=== Supplied text ===
▬▬▬

Work in health tech. I transferred from medical to health tech a few years ago, it's 100x better. Wages are actually fucking amazing (6 figures), people are actually not wastes of space, and if you actually have medical professionals on your team, you avoid a ton of that bullshit.
I went from working from a federal medical organization (with employees petty enough to flip off pictures of Trump when he was president in the lobby) to health tech and all they care about is if you can do the work. If you can, then you get so many fucking benefits.
Yeah, I suspect that there's some libtards in the ranks, but most companies are get shit done and we don't give a fuck.
That's awesome. What do you do for the company you work for?
Mainly do user research and testing with some design stuff. I tackle the nightmare that is ehr/emr integration and preventing clinician burnout. Health tech is great but has two caveats:
Most health tech companies are usually startups of some sort. This means you might not have all the resources you expect or have to work quicker than you're used to.
If you don't have an MD, make sure someone in the company does. Small health tech companies run on reputation, and there are a lot of tech bros (I. E. Ex-google) that think they can solve medicine with an outside perspective.
Ex - Google means shit compared to an MD (or at least MPH). Hospitals want to know you speak their language and can trust you with data.
If you're still interested, I know there was a push a while back for data science startups to work with medical imaging to do automatic tumor recognition in them. Search for vedadata (i think) for more info.

▬▬▬

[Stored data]

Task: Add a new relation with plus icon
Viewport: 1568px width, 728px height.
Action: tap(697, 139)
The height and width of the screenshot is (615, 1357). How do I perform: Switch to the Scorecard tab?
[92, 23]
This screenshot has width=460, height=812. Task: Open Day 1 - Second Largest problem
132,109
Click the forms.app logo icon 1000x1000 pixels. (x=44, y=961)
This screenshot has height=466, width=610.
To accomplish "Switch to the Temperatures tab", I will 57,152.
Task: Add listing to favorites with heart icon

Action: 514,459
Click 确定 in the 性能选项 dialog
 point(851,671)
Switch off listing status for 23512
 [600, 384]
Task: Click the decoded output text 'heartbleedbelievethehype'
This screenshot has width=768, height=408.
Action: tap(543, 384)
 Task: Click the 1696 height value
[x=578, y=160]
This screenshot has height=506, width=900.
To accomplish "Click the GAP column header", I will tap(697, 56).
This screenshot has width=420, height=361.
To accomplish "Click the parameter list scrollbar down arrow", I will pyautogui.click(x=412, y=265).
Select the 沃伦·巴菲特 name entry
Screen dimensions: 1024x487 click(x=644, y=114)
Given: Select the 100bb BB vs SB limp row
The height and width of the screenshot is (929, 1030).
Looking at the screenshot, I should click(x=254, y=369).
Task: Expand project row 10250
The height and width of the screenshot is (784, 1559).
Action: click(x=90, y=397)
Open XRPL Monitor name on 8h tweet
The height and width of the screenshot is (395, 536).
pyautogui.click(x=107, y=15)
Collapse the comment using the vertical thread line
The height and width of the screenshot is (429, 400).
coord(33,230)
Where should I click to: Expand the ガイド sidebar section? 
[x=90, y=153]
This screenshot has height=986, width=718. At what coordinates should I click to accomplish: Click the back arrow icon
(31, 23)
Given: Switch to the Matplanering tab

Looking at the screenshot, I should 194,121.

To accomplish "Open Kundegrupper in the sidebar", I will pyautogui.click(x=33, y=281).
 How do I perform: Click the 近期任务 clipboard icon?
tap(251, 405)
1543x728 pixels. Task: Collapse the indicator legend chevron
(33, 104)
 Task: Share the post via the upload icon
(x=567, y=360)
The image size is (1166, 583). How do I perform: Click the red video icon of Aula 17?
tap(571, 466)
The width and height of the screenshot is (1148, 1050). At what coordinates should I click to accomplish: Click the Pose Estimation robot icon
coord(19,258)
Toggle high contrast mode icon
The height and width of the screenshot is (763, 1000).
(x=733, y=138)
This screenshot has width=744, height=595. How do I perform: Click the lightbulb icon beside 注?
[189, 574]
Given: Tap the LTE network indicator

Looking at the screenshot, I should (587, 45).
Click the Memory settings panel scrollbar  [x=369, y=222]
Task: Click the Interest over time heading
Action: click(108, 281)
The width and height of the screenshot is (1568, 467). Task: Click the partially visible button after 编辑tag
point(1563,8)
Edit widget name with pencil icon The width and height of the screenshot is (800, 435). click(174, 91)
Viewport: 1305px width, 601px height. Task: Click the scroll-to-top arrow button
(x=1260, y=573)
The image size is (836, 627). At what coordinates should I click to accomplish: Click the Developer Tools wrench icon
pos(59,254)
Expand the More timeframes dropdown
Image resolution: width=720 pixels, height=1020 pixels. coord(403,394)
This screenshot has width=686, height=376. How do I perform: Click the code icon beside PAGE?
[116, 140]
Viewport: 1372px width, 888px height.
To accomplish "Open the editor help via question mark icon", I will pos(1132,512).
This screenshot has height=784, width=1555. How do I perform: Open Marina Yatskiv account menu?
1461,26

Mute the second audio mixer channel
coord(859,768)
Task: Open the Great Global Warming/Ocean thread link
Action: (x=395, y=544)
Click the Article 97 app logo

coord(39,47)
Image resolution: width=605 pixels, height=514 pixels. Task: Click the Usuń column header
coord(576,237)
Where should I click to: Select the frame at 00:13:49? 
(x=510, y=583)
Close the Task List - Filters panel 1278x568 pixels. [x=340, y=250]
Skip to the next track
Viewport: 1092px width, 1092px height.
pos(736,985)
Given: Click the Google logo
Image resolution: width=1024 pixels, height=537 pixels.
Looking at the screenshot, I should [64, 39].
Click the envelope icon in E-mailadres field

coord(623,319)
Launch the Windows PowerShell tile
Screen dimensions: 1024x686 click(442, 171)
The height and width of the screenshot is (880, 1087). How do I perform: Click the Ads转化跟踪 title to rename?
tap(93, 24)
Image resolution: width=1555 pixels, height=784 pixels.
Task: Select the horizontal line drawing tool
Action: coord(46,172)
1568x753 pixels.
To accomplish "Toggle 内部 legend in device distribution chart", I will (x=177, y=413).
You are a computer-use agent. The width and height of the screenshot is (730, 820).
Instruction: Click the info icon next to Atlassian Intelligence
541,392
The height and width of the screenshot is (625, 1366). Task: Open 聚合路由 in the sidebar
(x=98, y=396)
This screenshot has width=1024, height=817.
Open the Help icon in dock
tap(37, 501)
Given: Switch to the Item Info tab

▬▬▬

=== Work to complete ===
Please print the health tech discussion above again in full, word for word.

=== Answer below ===
Work in health tech. I transferred from medical to health tech a few years ago, it's 100x better. Wages are actually fucking amazing (6 figures), people are actually not wastes of space, and if you actually have medical professionals on your team, you avoid a ton of that bullshit.
I went from working from a federal medical organization (with employees petty enough to flip off pictures of Trump when he was president in the lobby) to health tech and all they care about is if you can do the work. If you can, then you get so many fucking benefits.
Yeah, I suspect that there's some libtards in the ranks, but most companies are get shit done and we don't give a fuck.
That's awesome. What do you do for the company you work for?
Mainly do user research and testing with some design stuff. I tackle the nightmare that is ehr/emr integration and preventing clinician burnout. Health tech is great but has two caveats:
Most health tech companies are usually startups of some sort. This means you might not have all the resources you expect or have to work quicker than you're used to.
If you don't have an MD, make sure someone in the company does. Small health tech companies run on reputation, and there are a lot of tech bros (I. E. Ex-google) that think they can solve medicine with an outside perspective.
Ex - Google means shit compared to an MD (or at least MPH). Hospitals want to know you speak their language and can trust you with data.
If you're still interested, I know there was a push a while back for data science startups to work with medical imaging to do automatic tumor recognition in them. Search for vedadata (i think) for more info.